Yazarlar işin sadece ahlaki boyutuna değil kadına yönelik şiddetin sadece ahlaki değil ekonomi açısından da büyük bir çöküş olduğuna dikkat çekiyorlar: Örneğin, kadınlara ve kız çocuklarına yönelik şiddetin, aile içi şiddetin yaygın olduğu bir bölgede, Sahra altı Afrika’da, ekonomik kalkınma için nasıl büyük bir tehdit olduğunu göstermişler. Çalışmalarının sonuçlarına göre; kadına yönelik şiddette yüzde 1 puanlık bir artış, yüzde 9 daha düşük ekonomik faaliyet düzeyiyle (gece ışıklarının temsil ettiği) ilişkili olduğu gösteriliyor.

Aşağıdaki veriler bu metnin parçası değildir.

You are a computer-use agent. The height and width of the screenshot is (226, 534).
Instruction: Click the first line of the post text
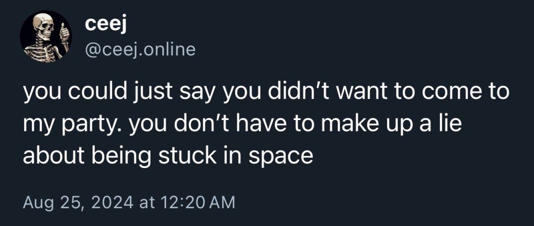click(266, 94)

Yazarlar kadına ve kız çocuklarına yönelik şiddetin hem kısa hem de uzun vadede bir ekonominin genel sağlığı üzerinde çok boyutlu etkilerinin olduğunu ifade ediyor:

  • Kısa vadede, tacizin yaşandığı evlerden gelen kadınların daha az saat çalışması ve çalıştıklarında daha az üretken olmaları muhtemeldir.
  • Kadınların maruz kaldıkları fiziksel, psikolojik ve duygusal şiddet, iş bulmalarını veya sürdürmelerini zorlaştırmaktadır.
  • Uzun vadede, yüksek düzeyde aile içi şiddet, işgücündeki kadın sayısını azaltabilir, kadınların beceri ve eğitim edinmelerini en aza indirebilir ve daha fazla kamu kaynağı sağlık ve yargı hizmetlerine yönlendirildiğinden genel olarak daha az kamu yatırımı ile sonuçlanabilir.

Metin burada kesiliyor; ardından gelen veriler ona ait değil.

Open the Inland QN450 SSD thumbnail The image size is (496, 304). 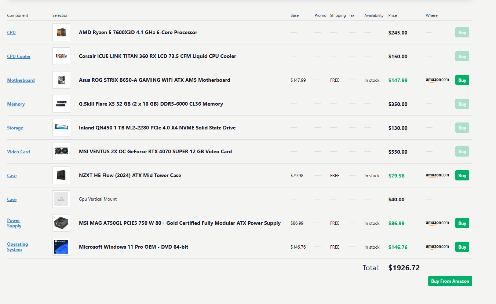[61, 128]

Daha önce yapılan araştırmalar, aile içi şiddetin belirli bir ekonomiye maliyetinin GSYİH’nın yüzde 1 ila 2’si arasında olduğunu bulmuştu.  Yazarlar, bu çalışmaların basit muhasebe mekanizmalarına göre yapıldığı için çok sağlıklı sonuçlar vermeyebileceğine dikkat çekiyor ve bölgedeki kadınlara ilişkin “derin” anket verilerini uydu görüntüleriyle eşleştiren ve içsellik sorunlarını ele almaya uygun teknik yöntemler kullanan yeni bir yaklaşım benimsemişler. Veriler, 224’ten fazla bölgeyi ve Sahra altı Afrika’nın kadın nüfusunun yaklaşık yüzde 75’ini temsil eden 440.000’den fazla kadını kapsayan 18 Sahra altı Afrika ülkesinden alınmış. Yapılan anketlere göre; bölgedeki kadınların yüzde 30’undan fazlasının farklı şekillerde aile içi istismarla karşı karşıya kaldığı görüldü.

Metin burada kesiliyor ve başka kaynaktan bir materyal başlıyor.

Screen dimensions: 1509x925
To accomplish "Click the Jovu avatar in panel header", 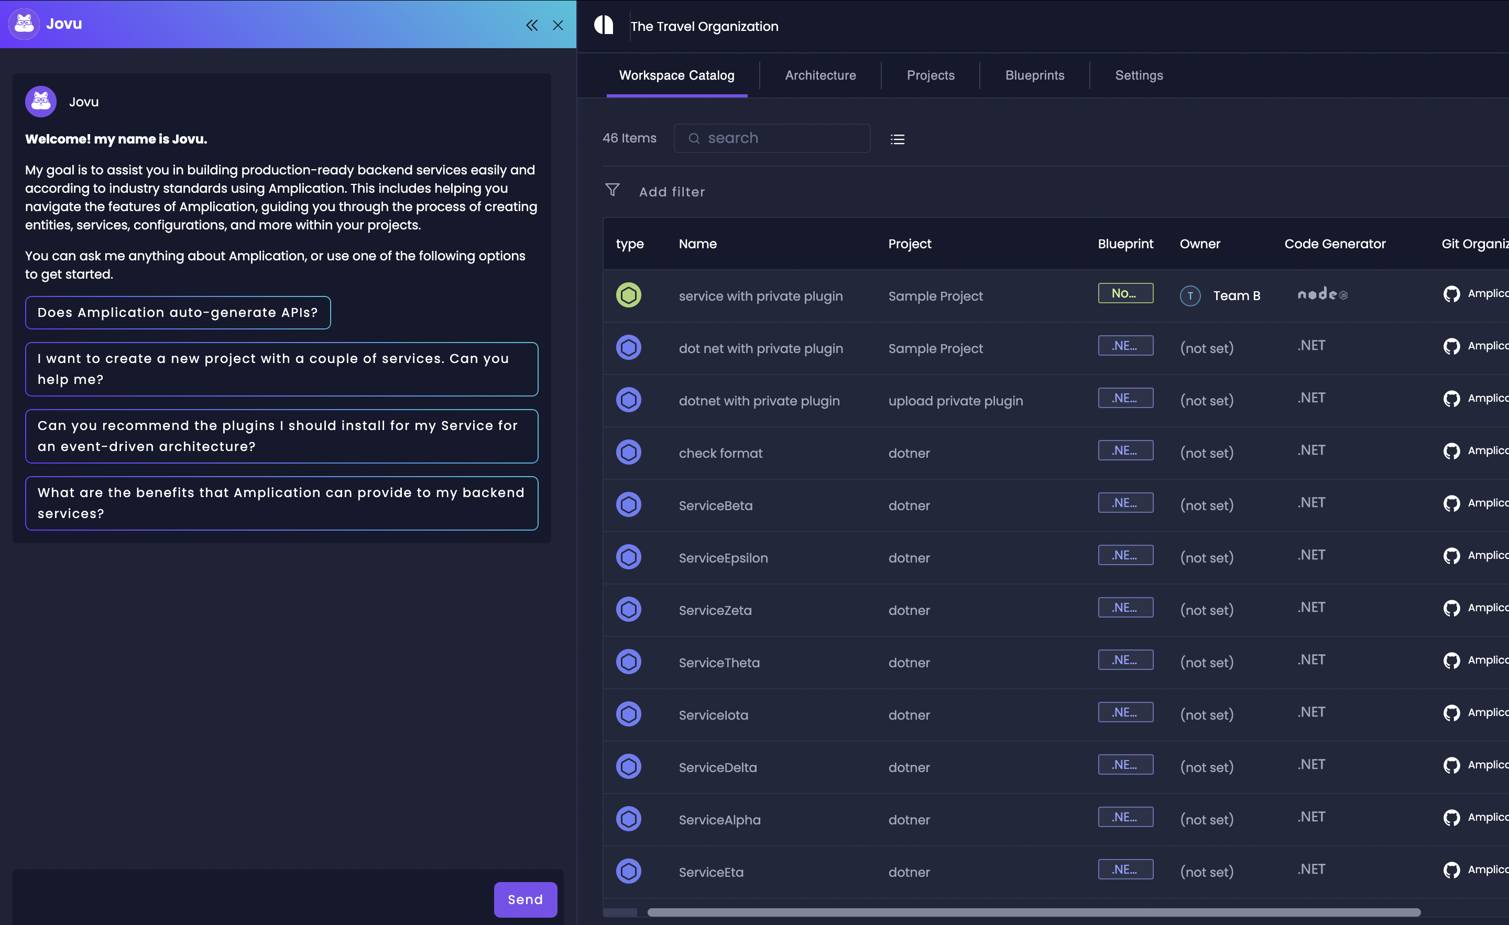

Bölge düzeyinde ekonomik kalkınma üzerindeki etkiyi ölçmek için, anket verilerini ABD Ulusal Okyanus ve Atmosfer İdaresi tarafından sağlanan gece ışıklarına ilişkin uydu verileriyle karşılaştıran araştırmacılar, Nightlight uydu verilerinin ekonomik aktiviteyi ölçmek için güçlü bir araç olabileceğini savunuyorlar. Özellikle sağlıklı GSYH ölçümlerinin yapılamadığı bölgelerde bu yöntemin daha doğru sonuçlar vereceğini belirtiyorlar.

Bu bağlantıya dayanarak, örneklemdeki Sahra altı Afrika ülkeleri, toplumsal cinsiyete dayalı şiddet düzeyini, istismara uğrayan kadınların yüzde 23’ü olan dünya ortalamasına daha yakın bir düzeye indirirse, bu, yaklaşık yüzde 30’luk uzun vadeli GSYİH kazanımlarıyla sonuçlanabileceğini savunuyor.

Kadına yönelik şiddeti durdurmak tartışılmaz bir ahlaki zorunluluktur. Burada tartılacak bir durum yok. Ancak yazarlar bunun ekonomik olarak da önemli olduğunu göstermişler.

Yazarlar makalede önerilerini de sıralamışlar:

  • Ülkeler, aile içi şiddete karşı yasaları ve korumaları güçlendirmek için şimdi ve daha çok çaba göstermelidir. Güçlü yasalar, kadına yönelik şiddeti caydırmak, aile içi şiddet mağdurlarını korumak ve kadınların işgücüne katılımını teşvik etmek için kritik öneme sahiptir.
  • Kız çocuklarına yönelik eğitim fırsatlarının iyileştirilmesi, uzun vadede önemli bir adımdır. Cinsiyete dayalı eğitim farkını azaltmak, kadınlara daha fazla ekonomik özgürlük ve erkekler tarafından daha az etkilenme ve kontrol edilme yeteneği verir.
  • Salgından daha iyi korunma çabalarında, kadınları desteklemeye ve toplumsal cinsiyete dayalı şiddetle mücadeleye yönelik politikalar her zamankinden daha önemlidir.

Bu makaleyi okuyunca özetleme gereği duydum. Cüneyt Akman’ın 28 Kasım’da Birgün Gazetesi’nde yayınlanan “İstibdat rejimi ve kur şoku: İlişkiler-çelişkiler” isimli harika makalesinin girişi ile de tamamlayayım:

“Marx’ın sık kullandığı Horatius’un şu sözünü nakletmenin tam sırası: Quid rides de te fabula narratur. Yani, Ne gülüyorsun; anlatılan senin hikâyendir!”